→ TASK REQUIREMENTS
Copy each of the following entries word for word, with nothing left out or changed.

→ MATERIALS PROVIDED
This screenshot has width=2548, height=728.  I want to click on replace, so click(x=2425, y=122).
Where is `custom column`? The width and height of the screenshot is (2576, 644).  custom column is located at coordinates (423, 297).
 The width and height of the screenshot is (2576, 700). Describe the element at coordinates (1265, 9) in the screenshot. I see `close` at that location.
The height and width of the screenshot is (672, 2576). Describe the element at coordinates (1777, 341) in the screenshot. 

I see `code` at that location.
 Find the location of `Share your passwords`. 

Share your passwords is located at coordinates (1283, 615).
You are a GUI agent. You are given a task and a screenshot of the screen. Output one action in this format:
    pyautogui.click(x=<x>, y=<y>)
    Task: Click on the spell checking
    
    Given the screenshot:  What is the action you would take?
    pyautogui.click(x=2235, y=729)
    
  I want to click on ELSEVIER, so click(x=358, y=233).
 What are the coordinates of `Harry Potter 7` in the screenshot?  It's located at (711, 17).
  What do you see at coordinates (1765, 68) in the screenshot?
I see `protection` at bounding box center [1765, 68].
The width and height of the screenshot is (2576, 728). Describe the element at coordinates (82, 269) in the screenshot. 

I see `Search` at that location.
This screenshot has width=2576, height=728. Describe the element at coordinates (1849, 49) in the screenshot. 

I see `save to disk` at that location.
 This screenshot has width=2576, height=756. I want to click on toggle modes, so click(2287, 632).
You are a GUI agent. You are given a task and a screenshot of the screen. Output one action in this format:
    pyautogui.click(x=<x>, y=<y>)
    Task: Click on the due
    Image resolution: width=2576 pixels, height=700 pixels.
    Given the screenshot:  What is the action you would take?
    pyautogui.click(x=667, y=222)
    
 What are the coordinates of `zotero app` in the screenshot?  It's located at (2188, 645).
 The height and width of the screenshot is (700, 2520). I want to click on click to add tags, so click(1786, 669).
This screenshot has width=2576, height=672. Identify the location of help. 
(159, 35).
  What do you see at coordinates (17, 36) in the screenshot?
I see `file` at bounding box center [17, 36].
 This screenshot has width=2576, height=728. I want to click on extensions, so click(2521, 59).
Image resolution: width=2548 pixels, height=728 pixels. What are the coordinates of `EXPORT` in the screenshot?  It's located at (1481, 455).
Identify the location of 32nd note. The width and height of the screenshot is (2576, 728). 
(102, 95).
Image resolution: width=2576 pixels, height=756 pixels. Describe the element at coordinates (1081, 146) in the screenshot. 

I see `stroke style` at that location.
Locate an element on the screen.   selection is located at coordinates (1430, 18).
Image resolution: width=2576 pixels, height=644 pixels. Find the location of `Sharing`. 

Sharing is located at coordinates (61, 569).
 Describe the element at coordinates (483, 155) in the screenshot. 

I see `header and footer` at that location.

→ THE COMPLETED TASK
This screenshot has width=2548, height=728.  I want to click on replace, so click(x=2425, y=122).
Where is `custom column`? The width and height of the screenshot is (2576, 644).  custom column is located at coordinates (423, 297).
 The width and height of the screenshot is (2576, 700). Describe the element at coordinates (1265, 9) in the screenshot. I see `close` at that location.
The height and width of the screenshot is (672, 2576). Describe the element at coordinates (1777, 341) in the screenshot. 

I see `code` at that location.
 Find the location of `Share your passwords`. 

Share your passwords is located at coordinates (1283, 615).
You are a GUI agent. You are given a task and a screenshot of the screen. Output one action in this format:
    pyautogui.click(x=<x>, y=<y>)
    Task: Click on the spell checking
    
    Given the screenshot:  What is the action you would take?
    pyautogui.click(x=2235, y=729)
    
  I want to click on ELSEVIER, so click(x=358, y=233).
 What are the coordinates of `Harry Potter 7` in the screenshot?  It's located at (711, 17).
  What do you see at coordinates (1765, 68) in the screenshot?
I see `protection` at bounding box center [1765, 68].
The width and height of the screenshot is (2576, 728). Describe the element at coordinates (82, 269) in the screenshot. 

I see `Search` at that location.
This screenshot has width=2576, height=728. Describe the element at coordinates (1849, 49) in the screenshot. 

I see `save to disk` at that location.
 This screenshot has width=2576, height=756. I want to click on toggle modes, so click(2287, 632).
You are a GUI agent. You are given a task and a screenshot of the screen. Output one action in this format:
    pyautogui.click(x=<x>, y=<y>)
    Task: Click on the due
    Image resolution: width=2576 pixels, height=700 pixels.
    Given the screenshot:  What is the action you would take?
    pyautogui.click(x=667, y=222)
    
 What are the coordinates of `zotero app` in the screenshot?  It's located at (2188, 645).
 The height and width of the screenshot is (700, 2520). I want to click on click to add tags, so click(1786, 669).
This screenshot has width=2576, height=672. Identify the location of help. 
(159, 35).
  What do you see at coordinates (17, 36) in the screenshot?
I see `file` at bounding box center [17, 36].
 This screenshot has width=2576, height=728. I want to click on extensions, so click(2521, 59).
Image resolution: width=2548 pixels, height=728 pixels. What are the coordinates of `EXPORT` in the screenshot?  It's located at (1481, 455).
Identify the location of 32nd note. The width and height of the screenshot is (2576, 728). 
(102, 95).
Image resolution: width=2576 pixels, height=756 pixels. Describe the element at coordinates (1081, 146) in the screenshot. 

I see `stroke style` at that location.
Locate an element on the screen.   selection is located at coordinates (1430, 18).
Image resolution: width=2576 pixels, height=644 pixels. Find the location of `Sharing`. 

Sharing is located at coordinates (61, 569).
 Describe the element at coordinates (483, 155) in the screenshot. 

I see `header and footer` at that location.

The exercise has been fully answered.